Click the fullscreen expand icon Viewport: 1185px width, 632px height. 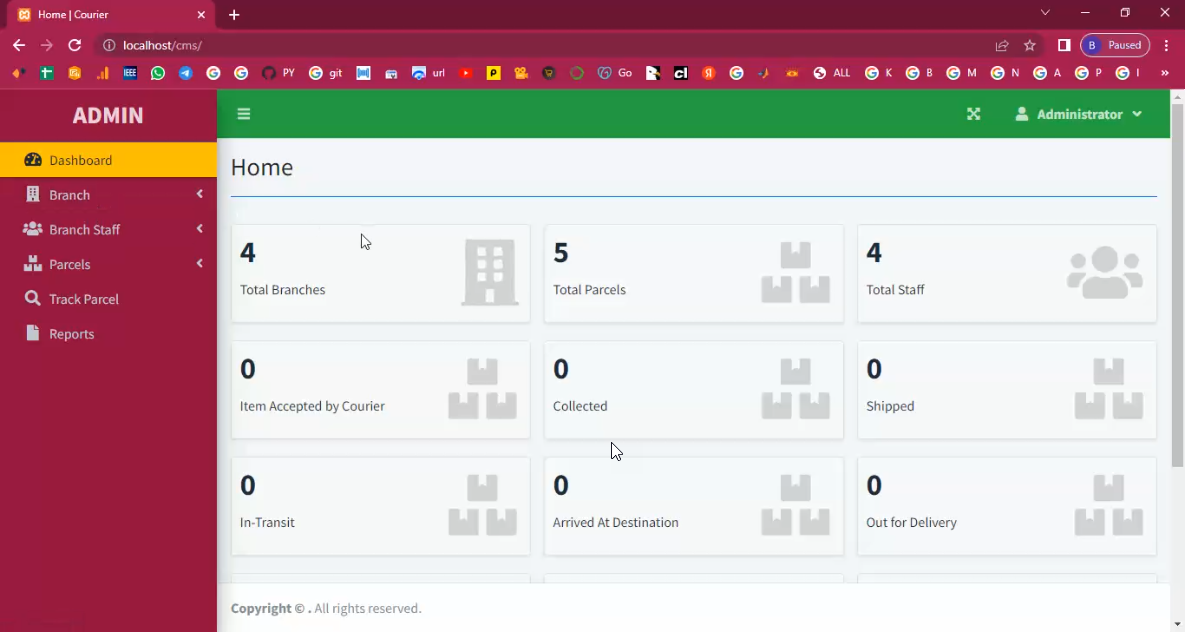click(x=973, y=114)
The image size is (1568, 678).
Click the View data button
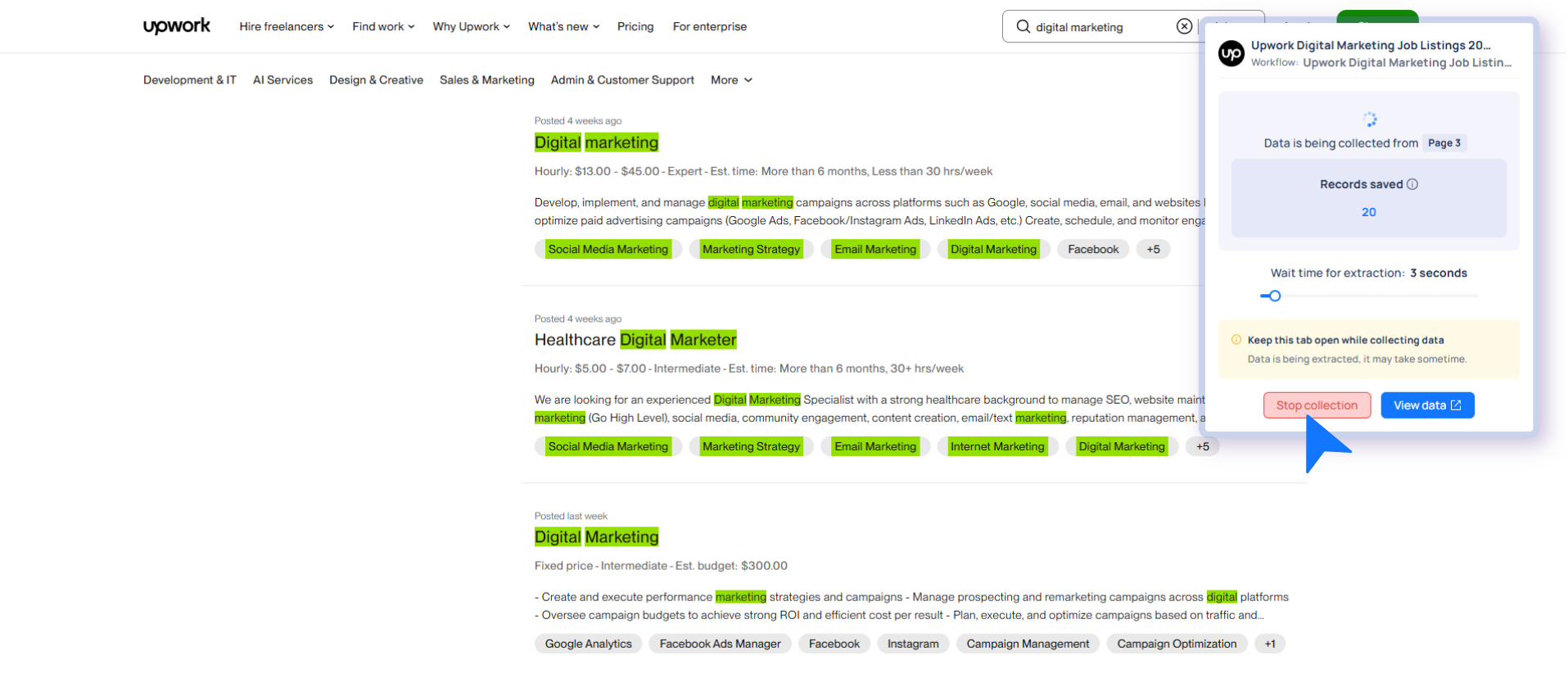[x=1427, y=405]
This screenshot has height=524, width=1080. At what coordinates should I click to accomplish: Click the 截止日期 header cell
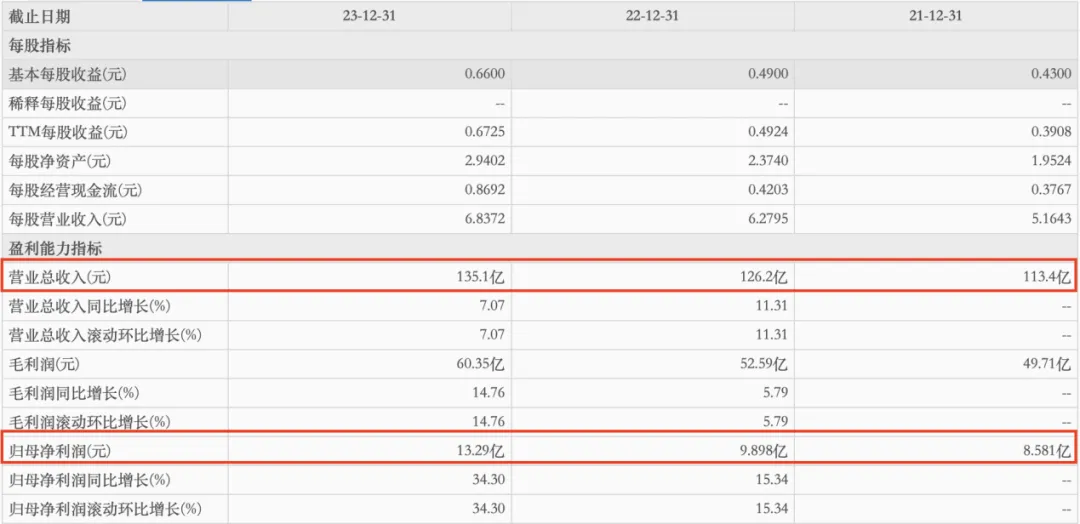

+-------+

Task item
Transcribe only the lines between the line containing "The image size is (1568, 678)." and the final line of the listing, inclusive, exactly as they appear; no pictures are to be included.

Task output
The image size is (1568, 678).
Click the View data button
[x=1427, y=405]
This screenshot has height=524, width=1080. At what coordinates should I click to accomplish: Click the 截止日期 header cell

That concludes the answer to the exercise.